I debiti delle società petrolifere hanno raggiunto massimi storici e l’aumento dei casi di default ha riportato alla mente la bolla sui titoli tecnologici del duemila.
Con la caduta del prezzo del barile di petrolio, le imprese del settore oil non riescono a generare introiti sufficienti per far fronte alle spese e sono costrette a emettere debito per coprirle. Tuttavia, se il barile non si riporta stabilmente su livelli accettabili, le oil companies incontreranno serie difficoltà per onorare il pagamento degli interessi o, in casi estremi, la restituzione del capitale ricevuto dai sottoscrittori di bond. Prima di arrivare a questo punto fatale, le società petrolifere potrebbero non essere in grado di pagare dividendi agli azionisti e portare a termine i progetti di esplorazione in corso d’opera.
La situazione attuale ricorda quella vissuta dal settore tecnologico nell’anno 2000, quando scoppiò la bolla sull’indice Nasdaq e il tasso d’insolvenza s’impennò fino al 35%. Le quattro maggiori oil companies del pianeta, Exxon Mobil, Royal Dutch Shell, BP e Chevron, hanno raggiunto un livello totale di debito netto corrispondente a 162.900 mln di euro, più del doppio rispetto a quello registrato nel 2014 (anno in cui è iniziata la discesa delle quotazioni del barile di petrolio).
Il tracollo del barile ha portato la quotazione dai 115 usd fino a sfiorare i 27 usd a gennaio di quest’anno, per poi risalire la china e rimbalzare a ridosso dei 50 usd.
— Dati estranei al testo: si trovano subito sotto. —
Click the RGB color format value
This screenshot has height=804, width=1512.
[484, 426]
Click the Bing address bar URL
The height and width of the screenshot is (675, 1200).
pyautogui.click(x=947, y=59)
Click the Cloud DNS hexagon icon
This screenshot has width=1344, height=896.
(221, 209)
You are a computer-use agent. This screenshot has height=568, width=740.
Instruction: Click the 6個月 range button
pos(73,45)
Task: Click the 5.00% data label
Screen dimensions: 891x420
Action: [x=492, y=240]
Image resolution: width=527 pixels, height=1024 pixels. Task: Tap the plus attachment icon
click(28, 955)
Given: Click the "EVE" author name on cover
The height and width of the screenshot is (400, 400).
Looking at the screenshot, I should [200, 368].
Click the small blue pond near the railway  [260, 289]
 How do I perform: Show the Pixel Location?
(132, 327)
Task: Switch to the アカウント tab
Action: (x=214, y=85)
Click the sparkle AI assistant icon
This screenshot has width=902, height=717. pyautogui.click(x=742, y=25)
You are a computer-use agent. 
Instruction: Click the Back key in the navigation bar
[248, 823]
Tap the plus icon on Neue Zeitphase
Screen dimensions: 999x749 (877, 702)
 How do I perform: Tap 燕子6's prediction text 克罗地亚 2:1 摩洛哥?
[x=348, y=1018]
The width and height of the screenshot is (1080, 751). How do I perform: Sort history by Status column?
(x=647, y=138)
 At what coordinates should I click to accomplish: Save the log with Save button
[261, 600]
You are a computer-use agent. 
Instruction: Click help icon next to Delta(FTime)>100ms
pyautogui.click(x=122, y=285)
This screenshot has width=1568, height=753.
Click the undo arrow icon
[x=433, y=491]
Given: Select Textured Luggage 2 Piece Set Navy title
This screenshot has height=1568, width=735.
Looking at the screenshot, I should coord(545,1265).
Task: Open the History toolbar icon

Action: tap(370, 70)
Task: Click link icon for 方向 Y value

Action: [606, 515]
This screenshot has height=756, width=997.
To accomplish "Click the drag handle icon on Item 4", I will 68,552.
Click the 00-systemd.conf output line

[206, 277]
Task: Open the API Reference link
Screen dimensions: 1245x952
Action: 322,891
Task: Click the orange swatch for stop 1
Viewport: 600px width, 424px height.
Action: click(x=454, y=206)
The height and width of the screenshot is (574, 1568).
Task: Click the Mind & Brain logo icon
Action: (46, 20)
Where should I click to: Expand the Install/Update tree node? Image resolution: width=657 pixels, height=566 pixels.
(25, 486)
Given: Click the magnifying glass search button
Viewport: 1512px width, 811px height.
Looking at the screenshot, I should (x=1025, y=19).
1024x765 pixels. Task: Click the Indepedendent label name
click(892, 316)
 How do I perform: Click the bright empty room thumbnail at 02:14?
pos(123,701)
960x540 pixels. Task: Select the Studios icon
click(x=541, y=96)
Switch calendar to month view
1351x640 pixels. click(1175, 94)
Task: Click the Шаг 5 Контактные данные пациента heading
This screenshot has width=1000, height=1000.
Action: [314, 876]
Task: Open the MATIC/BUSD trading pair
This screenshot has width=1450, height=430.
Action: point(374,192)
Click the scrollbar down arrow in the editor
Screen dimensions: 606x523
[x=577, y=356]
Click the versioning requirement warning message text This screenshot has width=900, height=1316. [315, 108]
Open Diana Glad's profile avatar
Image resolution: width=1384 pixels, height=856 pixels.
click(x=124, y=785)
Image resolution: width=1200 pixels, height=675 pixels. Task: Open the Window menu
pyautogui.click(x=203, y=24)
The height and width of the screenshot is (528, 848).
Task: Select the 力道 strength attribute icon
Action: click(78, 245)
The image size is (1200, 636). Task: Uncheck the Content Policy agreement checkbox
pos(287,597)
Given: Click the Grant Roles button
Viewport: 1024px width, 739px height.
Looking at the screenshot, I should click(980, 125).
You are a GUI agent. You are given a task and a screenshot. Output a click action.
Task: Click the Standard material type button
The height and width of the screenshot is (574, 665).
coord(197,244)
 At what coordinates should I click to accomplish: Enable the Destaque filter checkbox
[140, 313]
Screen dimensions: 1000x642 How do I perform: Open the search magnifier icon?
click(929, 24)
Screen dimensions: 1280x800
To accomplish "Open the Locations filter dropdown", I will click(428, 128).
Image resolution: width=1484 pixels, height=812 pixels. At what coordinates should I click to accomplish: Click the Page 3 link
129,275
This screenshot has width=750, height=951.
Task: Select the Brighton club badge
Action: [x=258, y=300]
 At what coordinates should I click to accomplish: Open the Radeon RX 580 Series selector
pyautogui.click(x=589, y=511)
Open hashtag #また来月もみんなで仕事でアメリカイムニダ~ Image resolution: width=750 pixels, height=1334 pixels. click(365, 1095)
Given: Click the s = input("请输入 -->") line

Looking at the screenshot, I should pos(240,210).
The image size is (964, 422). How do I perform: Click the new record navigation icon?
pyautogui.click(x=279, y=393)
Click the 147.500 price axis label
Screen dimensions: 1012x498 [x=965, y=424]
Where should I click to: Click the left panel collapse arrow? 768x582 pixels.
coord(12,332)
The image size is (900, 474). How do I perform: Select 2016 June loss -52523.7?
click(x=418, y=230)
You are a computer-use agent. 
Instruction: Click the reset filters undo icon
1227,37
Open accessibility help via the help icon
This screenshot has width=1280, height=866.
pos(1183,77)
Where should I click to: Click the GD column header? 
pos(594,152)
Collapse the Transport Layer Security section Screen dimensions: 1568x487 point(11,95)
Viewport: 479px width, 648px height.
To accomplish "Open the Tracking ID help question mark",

Nel primo semestre dell’anno, gli utili delle quattro majors hanno fatto registrare 40 mld in meno rispetto ai target prefissati. La delicata situazione in cui versano i conti di queste società, impone di sperare che si materializzino le previsioni formulate venerdì scorso dagli analisti di Bank of America (che ‘vede’ la quotazione del barile a 70 usd nel 2017).
Se le grandi petrolifere hanno problemi, non è migliore la situazione delle imprese di dimensioni medio-piccole. Le acque sono particolarmente agitate per le piccole società Usa. Secondo i dati elaborati dal team di M&G, il tasso di default delle oil companies statunitensi avrebbe già raggiunto il 19%. L’aumento del tasso di default delle società dei mercati sviluppati è sostanzialmente ascrivibile alle difficoltà vissute da questo segmento.
Le similitudini con la crisi del 2000 si concentrano sul fatto che, in entrambi i casi, c’è un unico settore in piena crisi: allora era quello indicato con l’acronimo TMT (telecom, media e tecnologia) e ora è quello delle materie prime. Il rischio è quello di assistere all’avvio di una nuova fase recessiva per l’economia statunitense, in scia all’aumento del tasso di default e dei tassi d’interesse domandati per sottoscrivere bond di nuova emissione (in particolare di quelli ad alto rendimento o High Yield Bond).
Tuttavia, le aspettative della maggior parte degli investitori professionali continuano a essere positive per gli High Yield Bond. Secondo gli ottimisti, le quotazioni attuali ingloberebbero già l’incremento dei casi di default. In siffatto contesto, la prudenza appare un elemento obbligatorio per approcciare l’investimento in emissioni obbligazionarie delle oil companies.